I read that Brahms did what you said before, he got his friends together to hear a two-piano reduction of a new symphony before premiering it, basically to gauge their reactions and get their opinions. Gershwin would do the same, before the premiere of many of his pieces (including Rhapsody in Blue) he would play them through virtually complete at a party, see what people think. I would say that's lost now, a composer can get computer software to 'play' it and put it on the net as on this forum (or send it to friends via email). But with that, I think some of that community aspect of music has been lost. At parties people would probably be bored of that stuff, and we're all so stuck for time that we'd just say to Brahms "send your new symphony to my email."

But in terms of what I do, its changed. When I first got into classical, if I went to hear a piece live in concert, I would hear it to death on the recording I had of it. I wanted to know every note of it. But now I am not obsessive, I might just hear it once or not at all. I like to approach things with fresh ears, and I even go to concerts where I known none of the music beforehand. I suppose that's like an approximation of the audiences of the past, most of them heard music for the first and only time. If you where in London when Haydn went there, you would be lucky to hear the man conduct his own symphonies, otherwise the option would be to hear them in the various reductions that where done for chamber sized ensembles. It was literally a once in a lifetime experience. Hard to imagine now, isn't it?
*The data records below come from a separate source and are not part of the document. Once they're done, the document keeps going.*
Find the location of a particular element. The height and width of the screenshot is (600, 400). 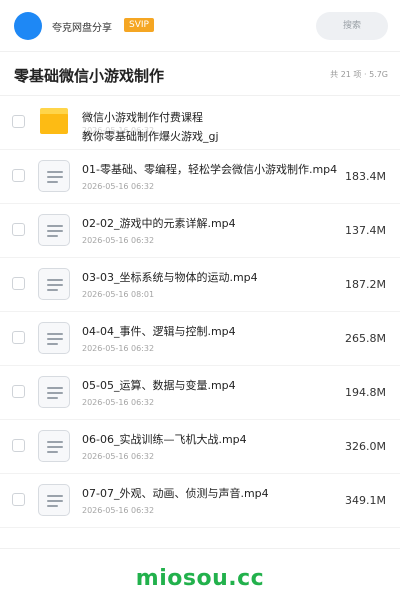

file-size: 137.4M is located at coordinates (366, 230).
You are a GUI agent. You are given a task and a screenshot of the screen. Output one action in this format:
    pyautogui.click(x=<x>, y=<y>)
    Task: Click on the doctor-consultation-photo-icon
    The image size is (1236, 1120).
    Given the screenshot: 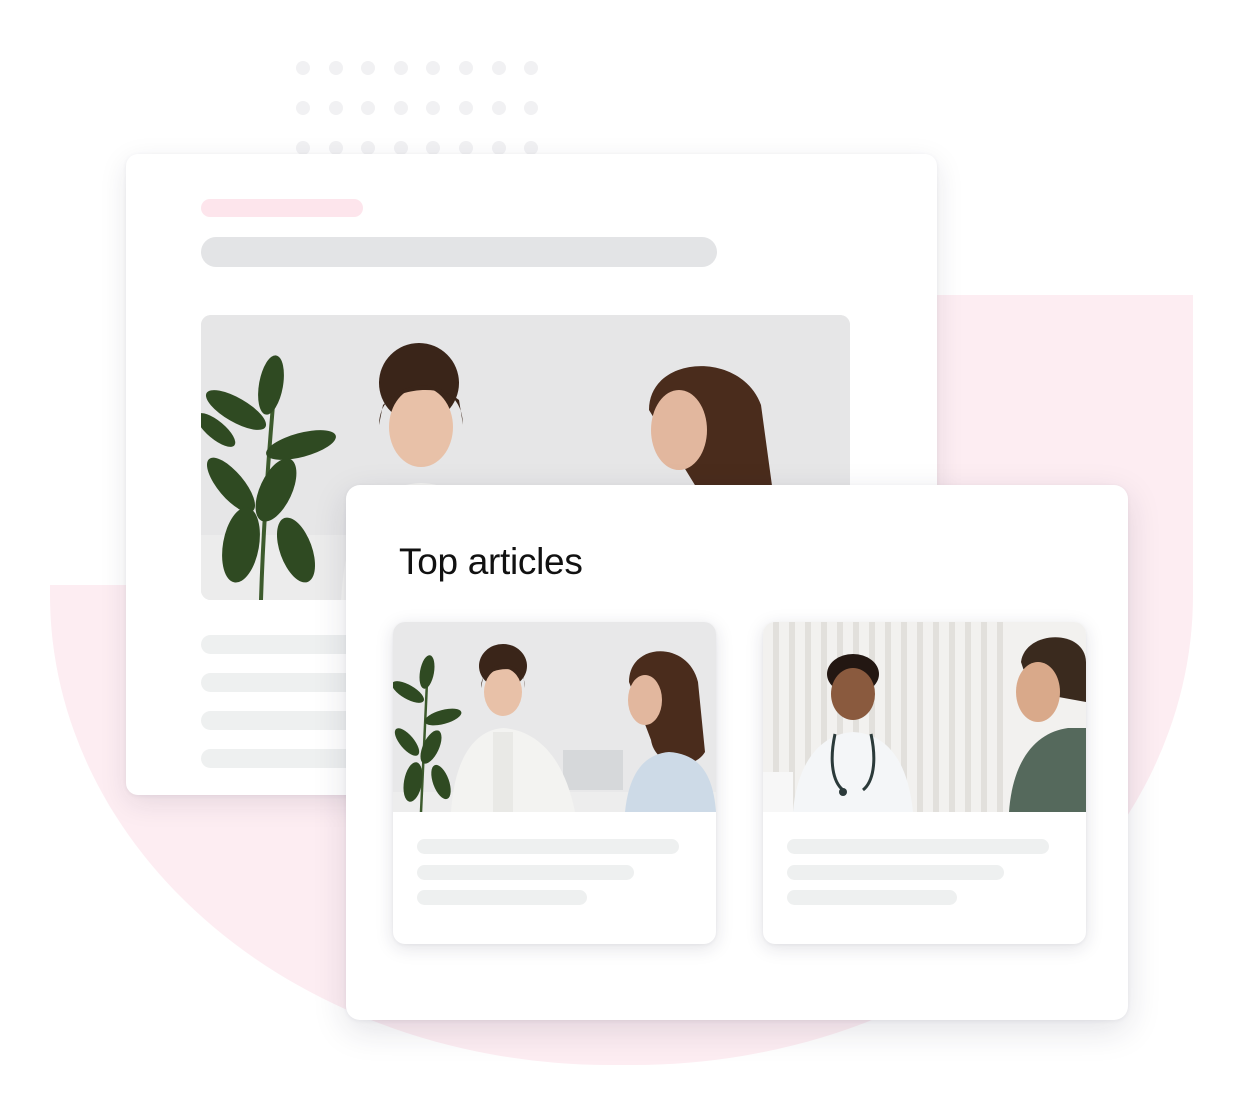 What is the action you would take?
    pyautogui.click(x=554, y=717)
    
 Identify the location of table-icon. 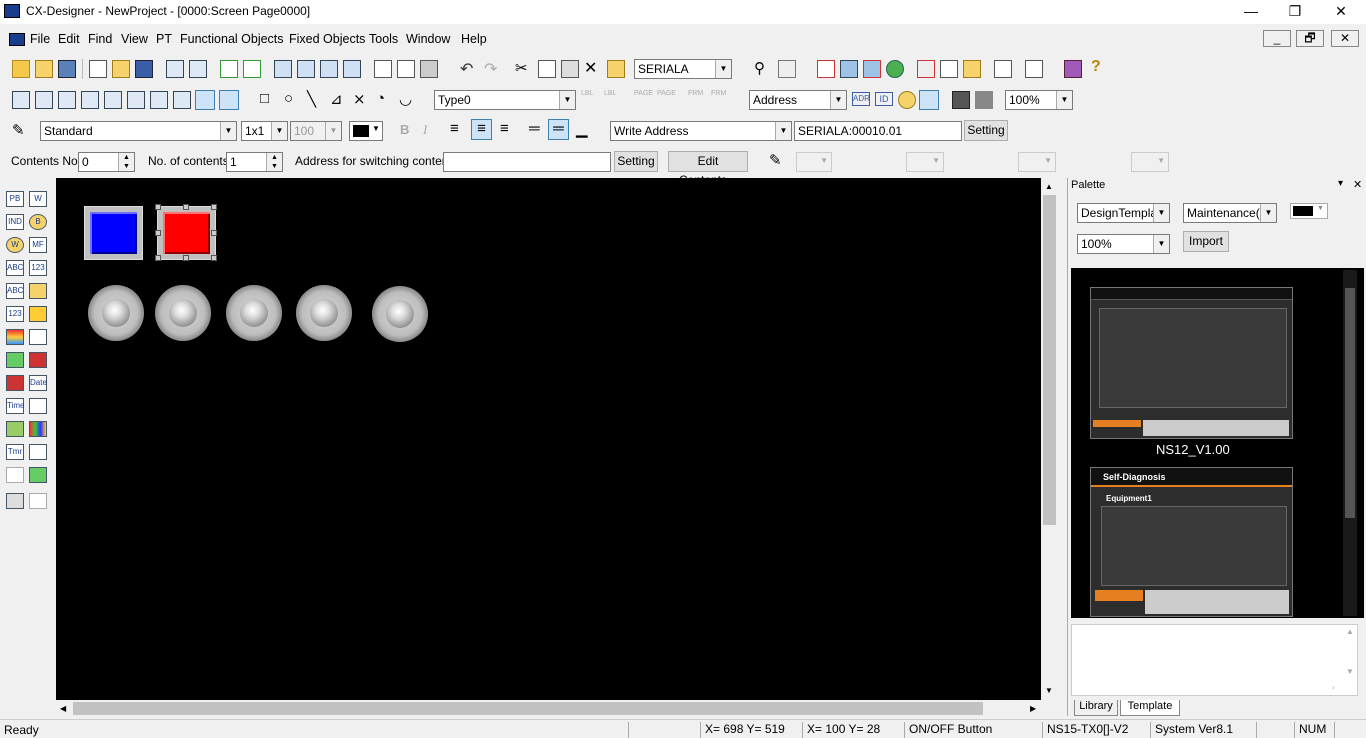
(38, 501).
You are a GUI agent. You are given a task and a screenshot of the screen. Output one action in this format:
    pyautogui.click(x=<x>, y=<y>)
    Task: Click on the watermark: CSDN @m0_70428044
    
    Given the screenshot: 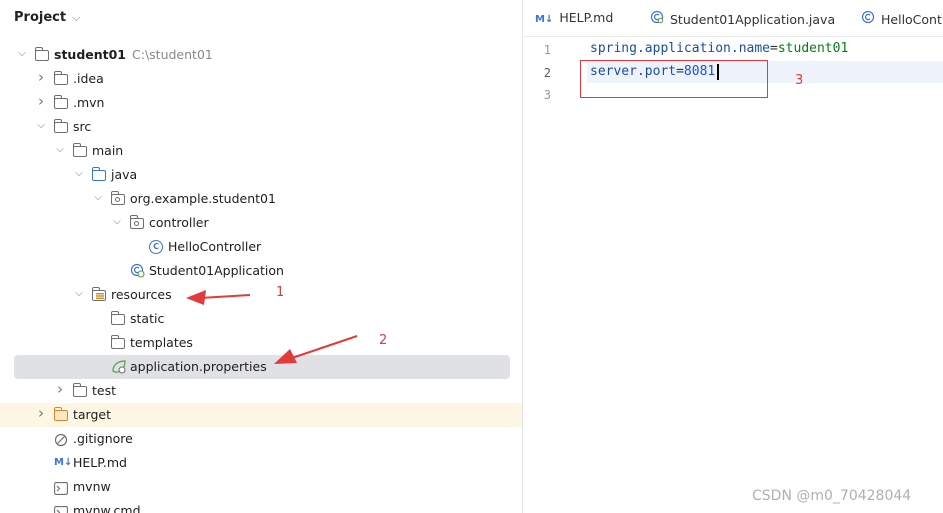 What is the action you would take?
    pyautogui.click(x=832, y=496)
    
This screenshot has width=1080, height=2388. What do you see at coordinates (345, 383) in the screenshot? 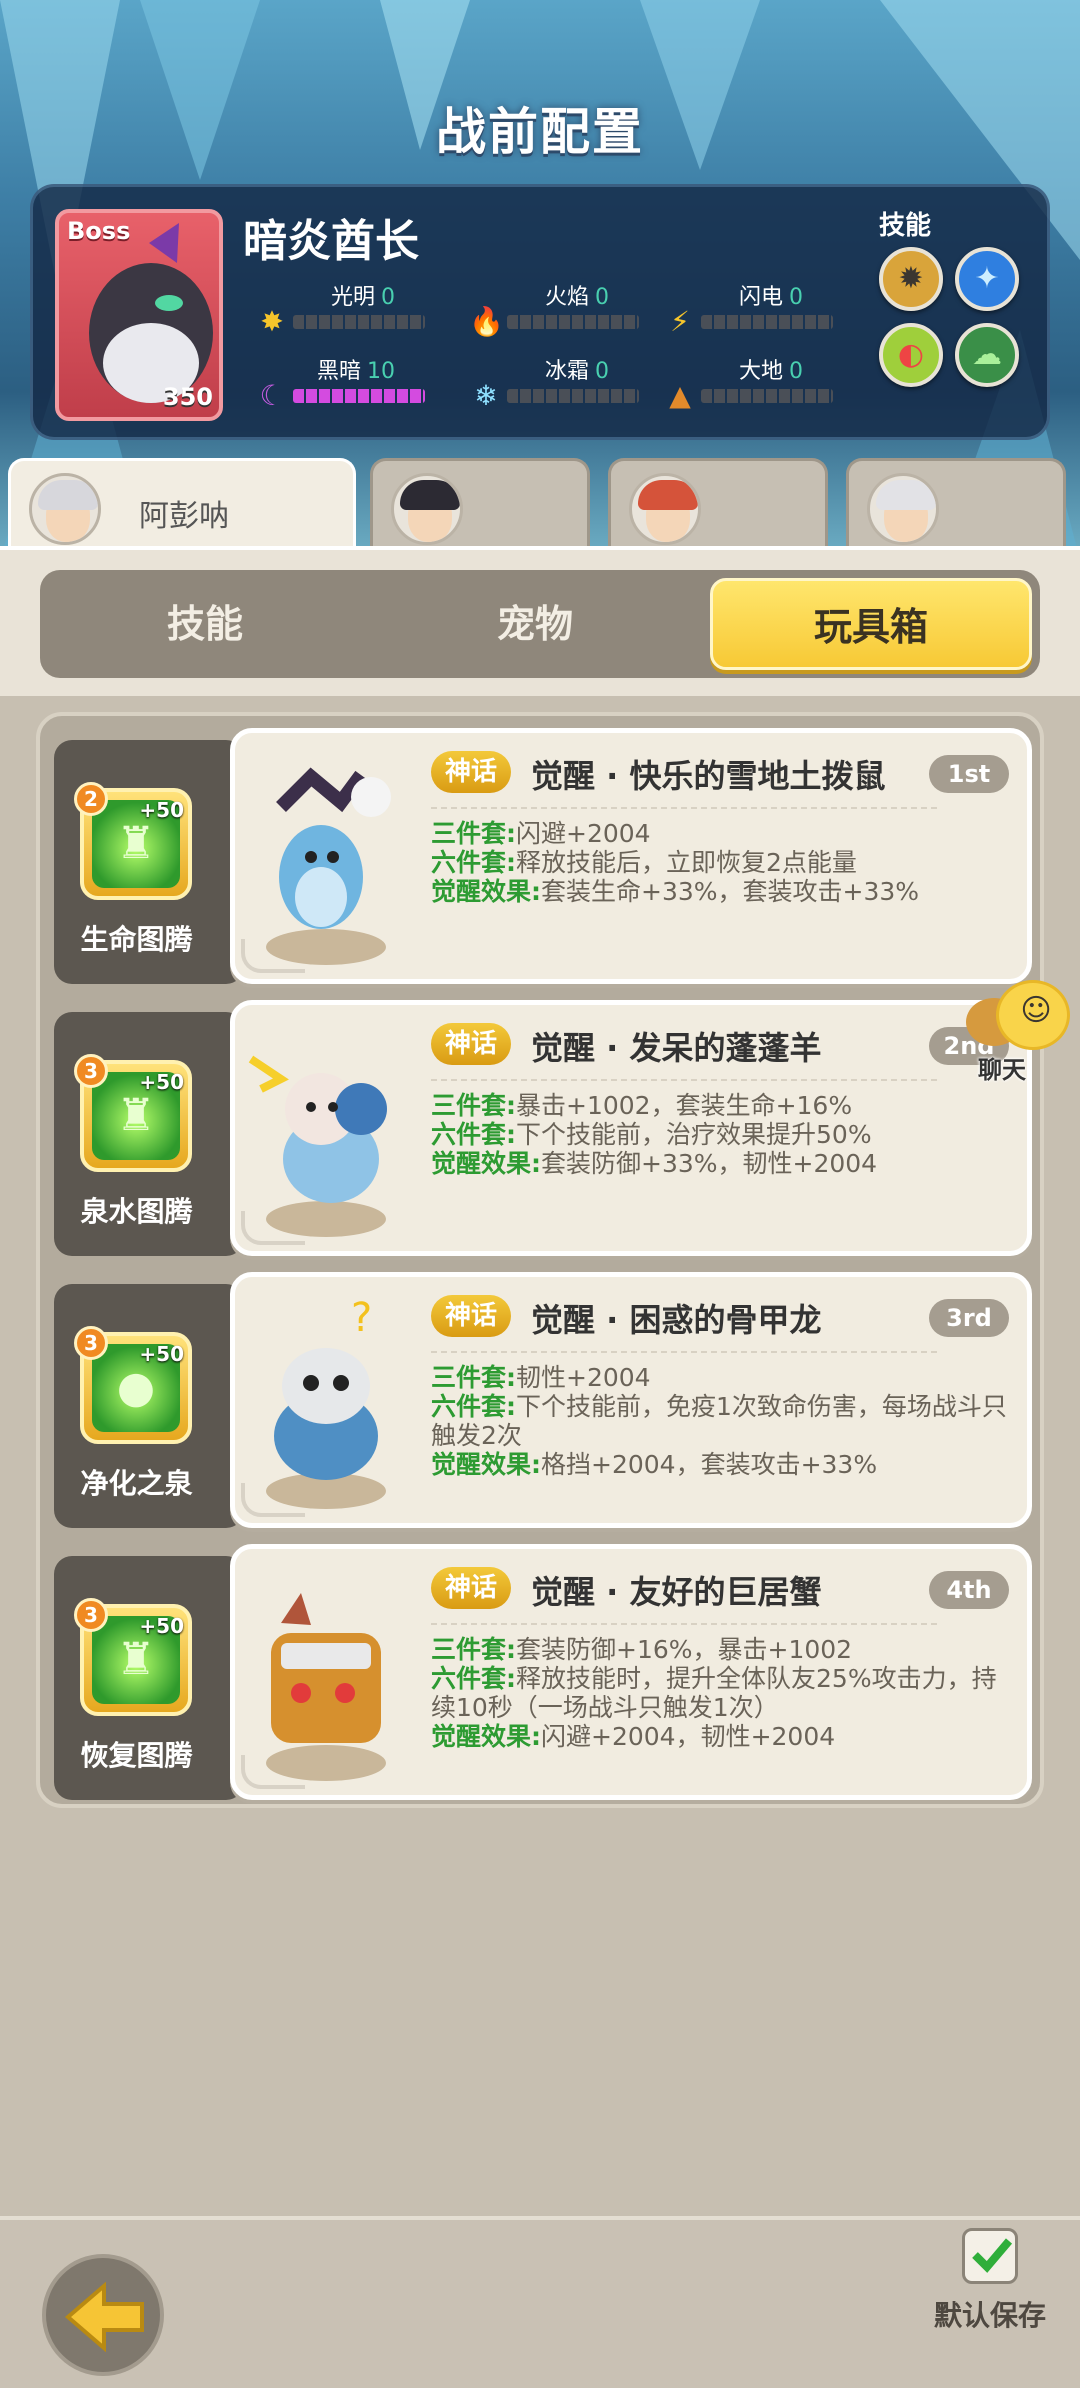
I see `element-dark: ☾ 黑暗 10` at bounding box center [345, 383].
But even in the mid 20th century things where more limited. Quite a large part of the repertoire that is now considered core repertoire was not recorded, or it was not widely available. I met with a person well into their senior years who was happy to get a piece by a then living composer, Shostakovich. This person had to wait for something like six months for it to be shipped over, and it was the only recording available of this particular work. Made in the USSR!

I think we have lost some things and gained some things. We can be quite jaded now, and quite fussy. Sometimes I just think back to the restrictions they had, and I am more contented with what I have rather than fussing about things I don't have.

Another aspect is canned music is easily distinguished from the real thing. When I'm walking past a cafe or bar and they're playing live music, I can tell its live instantly. 9 times out of 10 I'm right if I need to check. This is attractive to people now as well, in this mechanical age of muzak, many people like live music while they have a drink or meal at such a place, just like how it happened in the past in the world without recordings.


----------